● **Selected passage**

2. STOCK-BASED EMPLOYEE COMPENSATION COST

In December 2002, the Financial Accounting Standards Board ("FASB") issued
Statement of Financial Accounting Standards ("SFAS") No. 148, "Accounting for
Stock-Based Compensation - Transition and Disclosure, an Amendment of SFAS No.
123" ("Statement No. 148"). This statement amends SFAS No. 123, "Accounting for
Stock-Based Compensation," ("Statement No. 123") to provide alternative methods
of transition for a voluntary change to the fair value based method of
accounting for stock-based employee compensation, and requires additional
disclosures in interim and annual financial statements. The disclosure in
interim periods requires pro forma net income and net income per share as if the
Company adopted the fair value method of accounting for stock-based awards.

Under Statement No. 123, the Company accounts for its stock-based employee
compensation in accordance with the provisions of Accounting Principles Board
Opinion No. 25 ("APB No. 25"), "Accounting for Stock Issued to Employees," and
related interpretations. As such, compensation expense would be recorded on the
date of grant only if the then current market price of the underlying stock
exceeded the exercise price. The Company discloses the pro forma effect on net
income (loss) and earnings per share as required by Statement No. 148
recognizing as expense over the vesting period the fair value of all stock-based
awards on the date of grant.


8


The following table reflects the effect on net income (loss) and earnings (loss)
per share attributable to common stockholders if the Company had applied the
fair value recognition provisions of Statement No. 123, as amended by Statement
No. 148, to stock-based employee compensation. These pro forma effects may not
be representative of future amounts since the estimated fair value of stock
options on the date of grant is amortized to expense over the vesting period and
additional options may be granted in future years. Amounts in thousands, except
per share data:



Three months
ended April 30,
-------------------------------
2002 2003
------------ ------------
(unaudited) (unaudited)

Net income (loss) attributable to common stockholders:
As reported $ 2,512 $ (841)

(Text and item location rows)
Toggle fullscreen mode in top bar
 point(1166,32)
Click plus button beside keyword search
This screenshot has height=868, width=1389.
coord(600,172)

● **Written problem**
Answer the following about the note on stock-based employee compensation cost:
(a) In what month and year did the FASB issue Statement No. 148?
(b) Under which opinion does the Company account for its stock-based employee compensation?
(c) Under that opinion, when would compensation expense be recorded on the date of grant?

● **The output**
(a) December 2002.
(b) Accounting Principles Board Opinion No. 25 ("APB No. 25"), "Accounting for Stock Issued to Employees," and related interpretations.
(c) Only if the then current market price of the underlying stock exceeded the exercise price.